[Items from a data source]
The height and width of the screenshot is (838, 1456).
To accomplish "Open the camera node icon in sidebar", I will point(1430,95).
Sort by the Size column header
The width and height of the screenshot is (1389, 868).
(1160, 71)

• Required work: In full and without alteration, copy the entries.

• Your solution:
The height and width of the screenshot is (838, 1456).
To accomplish "Open the camera node icon in sidebar", I will point(1430,95).
Sort by the Size column header
The width and height of the screenshot is (1389, 868).
(1160, 71)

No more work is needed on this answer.